_EXERCISE DATA_

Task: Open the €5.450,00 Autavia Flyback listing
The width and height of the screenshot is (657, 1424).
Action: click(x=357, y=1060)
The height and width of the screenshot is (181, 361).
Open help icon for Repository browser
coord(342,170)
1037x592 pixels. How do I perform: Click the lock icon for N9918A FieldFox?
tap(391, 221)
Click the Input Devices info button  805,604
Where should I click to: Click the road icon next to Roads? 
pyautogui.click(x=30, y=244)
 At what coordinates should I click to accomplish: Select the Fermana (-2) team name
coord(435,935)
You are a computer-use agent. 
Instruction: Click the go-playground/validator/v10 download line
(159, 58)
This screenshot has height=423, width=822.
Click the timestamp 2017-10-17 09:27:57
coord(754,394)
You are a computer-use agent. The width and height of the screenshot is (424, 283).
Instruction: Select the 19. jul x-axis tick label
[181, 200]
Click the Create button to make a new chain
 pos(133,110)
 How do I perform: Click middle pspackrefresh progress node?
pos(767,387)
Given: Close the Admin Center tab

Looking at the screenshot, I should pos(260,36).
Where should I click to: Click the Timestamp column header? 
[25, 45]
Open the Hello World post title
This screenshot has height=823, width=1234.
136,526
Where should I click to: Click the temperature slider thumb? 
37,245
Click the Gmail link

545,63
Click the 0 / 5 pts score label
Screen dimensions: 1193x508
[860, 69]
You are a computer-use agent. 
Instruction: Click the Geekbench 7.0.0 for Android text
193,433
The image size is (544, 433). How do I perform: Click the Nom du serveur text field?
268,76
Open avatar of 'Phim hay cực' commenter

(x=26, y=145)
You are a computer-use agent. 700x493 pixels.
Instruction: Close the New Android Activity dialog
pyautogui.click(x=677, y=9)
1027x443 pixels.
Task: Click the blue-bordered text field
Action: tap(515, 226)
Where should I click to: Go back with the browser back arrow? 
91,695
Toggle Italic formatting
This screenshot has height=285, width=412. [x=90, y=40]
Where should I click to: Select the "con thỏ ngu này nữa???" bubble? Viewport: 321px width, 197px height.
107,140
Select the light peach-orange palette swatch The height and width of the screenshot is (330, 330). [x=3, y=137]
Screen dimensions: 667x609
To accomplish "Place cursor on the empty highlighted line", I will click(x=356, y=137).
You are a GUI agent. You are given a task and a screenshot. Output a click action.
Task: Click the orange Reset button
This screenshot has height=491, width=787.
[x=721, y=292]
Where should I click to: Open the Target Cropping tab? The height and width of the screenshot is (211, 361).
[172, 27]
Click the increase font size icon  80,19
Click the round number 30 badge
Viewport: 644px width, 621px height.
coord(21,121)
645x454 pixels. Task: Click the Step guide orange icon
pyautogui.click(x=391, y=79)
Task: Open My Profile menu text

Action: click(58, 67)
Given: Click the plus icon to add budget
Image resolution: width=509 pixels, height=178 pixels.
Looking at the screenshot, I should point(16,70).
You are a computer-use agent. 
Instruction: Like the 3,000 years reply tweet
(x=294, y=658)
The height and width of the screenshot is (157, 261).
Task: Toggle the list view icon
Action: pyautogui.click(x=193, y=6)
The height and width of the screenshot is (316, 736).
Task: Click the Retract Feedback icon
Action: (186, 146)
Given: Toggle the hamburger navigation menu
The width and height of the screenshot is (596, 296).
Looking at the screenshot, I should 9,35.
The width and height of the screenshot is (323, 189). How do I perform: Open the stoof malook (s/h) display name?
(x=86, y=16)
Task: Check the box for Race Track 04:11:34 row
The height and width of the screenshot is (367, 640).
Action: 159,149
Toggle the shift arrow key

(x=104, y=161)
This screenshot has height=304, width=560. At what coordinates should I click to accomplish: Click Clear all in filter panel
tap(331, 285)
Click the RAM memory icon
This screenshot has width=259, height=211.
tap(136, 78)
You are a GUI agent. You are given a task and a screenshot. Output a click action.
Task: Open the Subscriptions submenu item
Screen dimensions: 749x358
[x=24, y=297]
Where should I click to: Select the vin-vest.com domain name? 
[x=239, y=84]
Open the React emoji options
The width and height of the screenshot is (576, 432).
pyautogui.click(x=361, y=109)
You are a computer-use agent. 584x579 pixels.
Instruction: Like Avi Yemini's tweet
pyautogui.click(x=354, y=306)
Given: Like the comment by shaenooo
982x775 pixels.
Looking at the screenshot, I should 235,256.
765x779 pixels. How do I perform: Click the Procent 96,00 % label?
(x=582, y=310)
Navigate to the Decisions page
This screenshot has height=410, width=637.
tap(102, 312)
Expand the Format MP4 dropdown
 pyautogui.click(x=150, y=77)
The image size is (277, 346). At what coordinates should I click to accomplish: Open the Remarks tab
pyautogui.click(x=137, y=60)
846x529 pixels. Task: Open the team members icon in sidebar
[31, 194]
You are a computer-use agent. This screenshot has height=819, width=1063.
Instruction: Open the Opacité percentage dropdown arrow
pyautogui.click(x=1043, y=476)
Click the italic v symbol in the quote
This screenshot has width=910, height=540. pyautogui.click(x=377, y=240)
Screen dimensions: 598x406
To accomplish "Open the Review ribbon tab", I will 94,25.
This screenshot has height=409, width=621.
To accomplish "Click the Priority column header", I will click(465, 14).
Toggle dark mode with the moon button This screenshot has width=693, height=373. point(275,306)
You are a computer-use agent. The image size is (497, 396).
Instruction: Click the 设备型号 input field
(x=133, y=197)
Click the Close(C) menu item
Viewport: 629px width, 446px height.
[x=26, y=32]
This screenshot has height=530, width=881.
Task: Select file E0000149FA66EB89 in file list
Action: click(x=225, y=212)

_WHAT YOU ARE ASKED TO DO_
Write out every line of the records exactly.

_YOUR RESPONSE_
Task: Open the €5.450,00 Autavia Flyback listing
The width and height of the screenshot is (657, 1424).
Action: click(x=357, y=1060)
The height and width of the screenshot is (181, 361).
Open help icon for Repository browser
coord(342,170)
1037x592 pixels. How do I perform: Click the lock icon for N9918A FieldFox?
tap(391, 221)
Click the Input Devices info button  805,604
Where should I click to: Click the road icon next to Roads? 
pyautogui.click(x=30, y=244)
 At what coordinates should I click to accomplish: Select the Fermana (-2) team name
coord(435,935)
You are a computer-use agent. 
Instruction: Click the go-playground/validator/v10 download line
(159, 58)
This screenshot has height=423, width=822.
Click the timestamp 2017-10-17 09:27:57
coord(754,394)
You are a computer-use agent. The width and height of the screenshot is (424, 283).
Instruction: Select the 19. jul x-axis tick label
[181, 200]
Click the Create button to make a new chain
 pos(133,110)
 How do I perform: Click middle pspackrefresh progress node?
pos(767,387)
Given: Close the Admin Center tab

Looking at the screenshot, I should pos(260,36).
Where should I click to: Click the Timestamp column header? 
[25, 45]
Open the Hello World post title
This screenshot has height=823, width=1234.
136,526
Where should I click to: Click the temperature slider thumb? 
37,245
Click the Gmail link

545,63
Click the 0 / 5 pts score label
Screen dimensions: 1193x508
[860, 69]
You are a computer-use agent. 
Instruction: Click the Geekbench 7.0.0 for Android text
193,433
The image size is (544, 433). How do I perform: Click the Nom du serveur text field?
268,76
Open avatar of 'Phim hay cực' commenter

(x=26, y=145)
You are a computer-use agent. 700x493 pixels.
Instruction: Close the New Android Activity dialog
pyautogui.click(x=677, y=9)
1027x443 pixels.
Task: Click the blue-bordered text field
Action: tap(515, 226)
Where should I click to: Go back with the browser back arrow? 
91,695
Toggle Italic formatting
This screenshot has height=285, width=412. [x=90, y=40]
Where should I click to: Select the "con thỏ ngu này nữa???" bubble? Viewport: 321px width, 197px height.
107,140
Select the light peach-orange palette swatch The height and width of the screenshot is (330, 330). [x=3, y=137]
Screen dimensions: 667x609
To accomplish "Place cursor on the empty highlighted line", I will click(x=356, y=137).
You are a GUI agent. You are given a task and a screenshot. Output a click action.
Task: Click the orange Reset button
This screenshot has height=491, width=787.
[x=721, y=292]
Where should I click to: Open the Target Cropping tab? The height and width of the screenshot is (211, 361).
[172, 27]
Click the increase font size icon  80,19
Click the round number 30 badge
Viewport: 644px width, 621px height.
coord(21,121)
645x454 pixels. Task: Click the Step guide orange icon
pyautogui.click(x=391, y=79)
Task: Open My Profile menu text

Action: click(58, 67)
Given: Click the plus icon to add budget
Image resolution: width=509 pixels, height=178 pixels.
Looking at the screenshot, I should point(16,70).
You are a computer-use agent. 
Instruction: Like the 3,000 years reply tweet
(x=294, y=658)
The height and width of the screenshot is (157, 261).
Task: Toggle the list view icon
Action: pyautogui.click(x=193, y=6)
The height and width of the screenshot is (316, 736).
Task: Click the Retract Feedback icon
Action: (186, 146)
Given: Toggle the hamburger navigation menu
The width and height of the screenshot is (596, 296).
Looking at the screenshot, I should 9,35.
The width and height of the screenshot is (323, 189). How do I perform: Open the stoof malook (s/h) display name?
(x=86, y=16)
Task: Check the box for Race Track 04:11:34 row
The height and width of the screenshot is (367, 640).
Action: 159,149
Toggle the shift arrow key

(x=104, y=161)
This screenshot has height=304, width=560. At what coordinates should I click to accomplish: Click Clear all in filter panel
tap(331, 285)
Click the RAM memory icon
This screenshot has width=259, height=211.
tap(136, 78)
You are a GUI agent. You are given a task and a screenshot. Output a click action.
Task: Open the Subscriptions submenu item
Screen dimensions: 749x358
[x=24, y=297]
Where should I click to: Select the vin-vest.com domain name? 
[x=239, y=84]
Open the React emoji options
The width and height of the screenshot is (576, 432).
pyautogui.click(x=361, y=109)
You are a computer-use agent. 584x579 pixels.
Instruction: Like Avi Yemini's tweet
pyautogui.click(x=354, y=306)
Given: Like the comment by shaenooo
982x775 pixels.
Looking at the screenshot, I should 235,256.
765x779 pixels. How do I perform: Click the Procent 96,00 % label?
(x=582, y=310)
Navigate to the Decisions page
This screenshot has height=410, width=637.
tap(102, 312)
Expand the Format MP4 dropdown
 pyautogui.click(x=150, y=77)
The image size is (277, 346). At what coordinates should I click to accomplish: Open the Remarks tab
pyautogui.click(x=137, y=60)
846x529 pixels. Task: Open the team members icon in sidebar
[31, 194]
You are a computer-use agent. This screenshot has height=819, width=1063.
Instruction: Open the Opacité percentage dropdown arrow
pyautogui.click(x=1043, y=476)
Click the italic v symbol in the quote
This screenshot has width=910, height=540. pyautogui.click(x=377, y=240)
Screen dimensions: 598x406
To accomplish "Open the Review ribbon tab", I will 94,25.
This screenshot has height=409, width=621.
To accomplish "Click the Priority column header", I will click(465, 14).
Toggle dark mode with the moon button This screenshot has width=693, height=373. point(275,306)
You are a computer-use agent. The image size is (497, 396).
Instruction: Click the 设备型号 input field
(x=133, y=197)
Click the Close(C) menu item
Viewport: 629px width, 446px height.
[x=26, y=32]
This screenshot has height=530, width=881.
Task: Select file E0000149FA66EB89 in file list
Action: click(x=225, y=212)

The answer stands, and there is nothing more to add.